Goodbye, Raymond. You were a beautiful ficus.

Saturday, March 7, 2015


I rubbed my forehead as I put in the cash at the self-checkout. The beeping all around me was not helping much. After a whole day of stress, Mary and I decided it would be a good idea to go partying all night. Now I wished I had stayed in and simply eaten some ice cream to make myself feel better. It would have been much better than the throbbing pain I was experiencing.

I packed up my groceries in two paper bags. I was about to get out of the mall when I noticed the landlady, Mrs. Abbott, come in. I did not want to have to deal with her again. She’d spent two hours yesterday telling me how when she said she didn’t allow boys, she meant she didn’t allow for any sort of indecency to happen, and that she had reason to suspect Mary and I were more than friends. By the end of it all, I was ready to just throw a shoe  in her face, but I managed to grin and bear it. I was getting sick and tired of her butting into our business and I started seriously considering moving away. Needless to say, I did not want to see her again today, so I made my way left, hoping to reach the other exit before she saw me.

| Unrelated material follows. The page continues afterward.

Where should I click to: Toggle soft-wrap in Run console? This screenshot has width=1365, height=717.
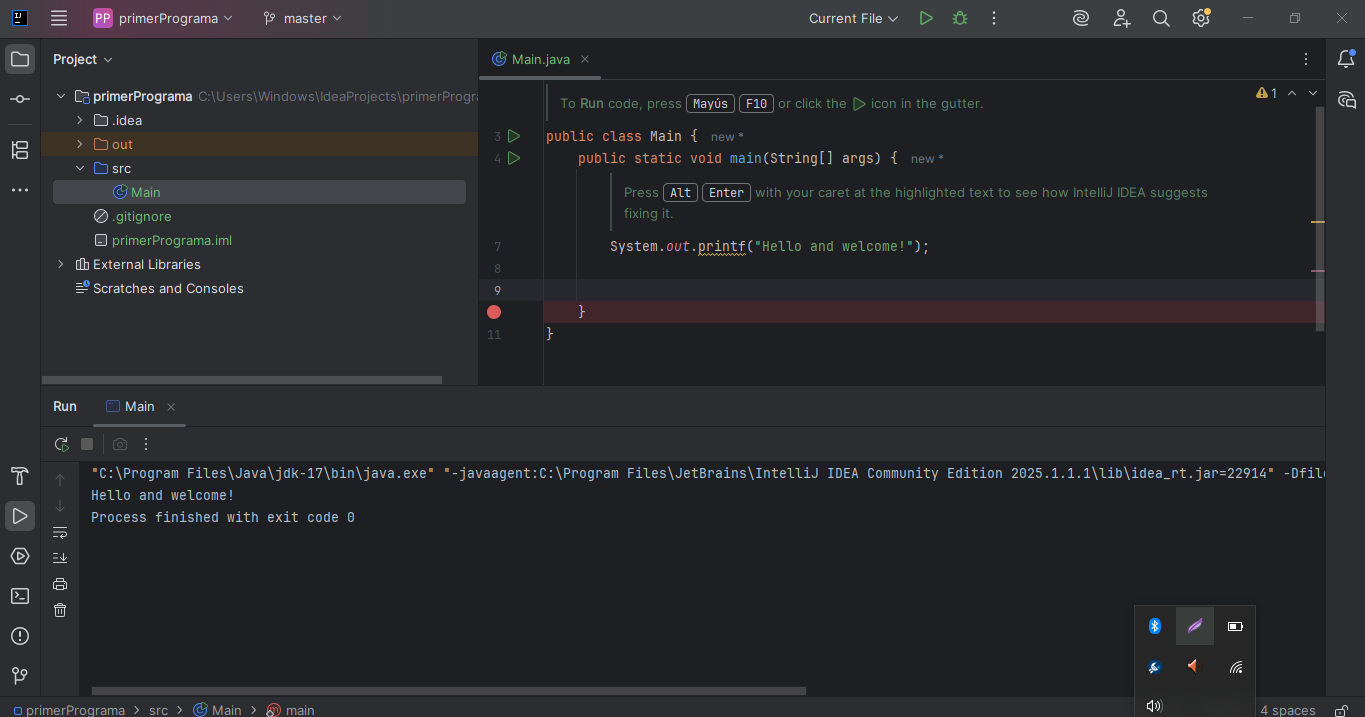click(x=60, y=532)
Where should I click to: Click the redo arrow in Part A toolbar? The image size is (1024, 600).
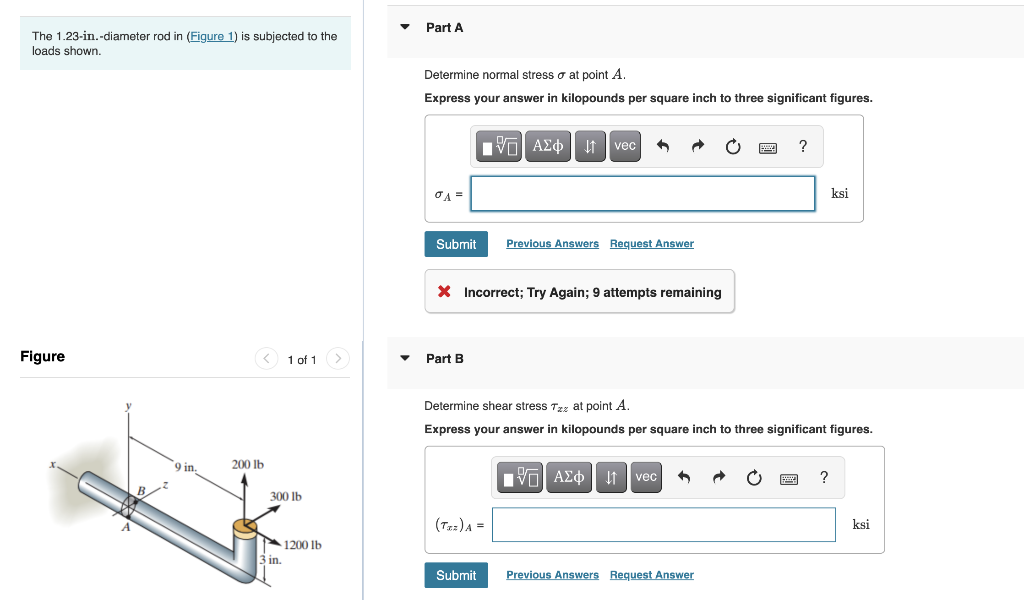point(697,145)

But no, of course something had to go wrong. From the other end, Franny, Mrs. Abbott’s best friend and her main gossip supplier (probably the bitch that spilled the beans this time around, too) was heading my way, her flabby skin billowing in the wind. I had to think fast. It was like being stuck between a rock and a hard place coated in really old leather. I lifted up my bags, hoping I could maybe cover my face at the last moment. And just when I thought all hope was lost, a man spoke to me.

“Looks like a pretty sad day to be doing the groceries,” the man said to me. He was an East-Asian dude, about my age, very handsome. His smile made me think, yes, this is my chance.

“The days don’t get much happier than this in Ohio,” I replied, to which he blinked and grabbed my hand and we started making our way up the escalator. For a moment, I didn’t even think about where we were going, as long as I got to get away from those two. Before I knew it, I was at an abandoned part of the mall’s parking lot.

“Thank you so much,” I said to the man. He didn’t reply. Instead, a large, black car arrived, and three with face masks came out and handed me a rifle. I wanted to protest, but no words came. Before I knew it, I was sitting in the car, facing three strangers, synchronizing watches and tending to some explosives. I also noticed some sacks of money in there.

I was pretty sure I was going to rob a bank.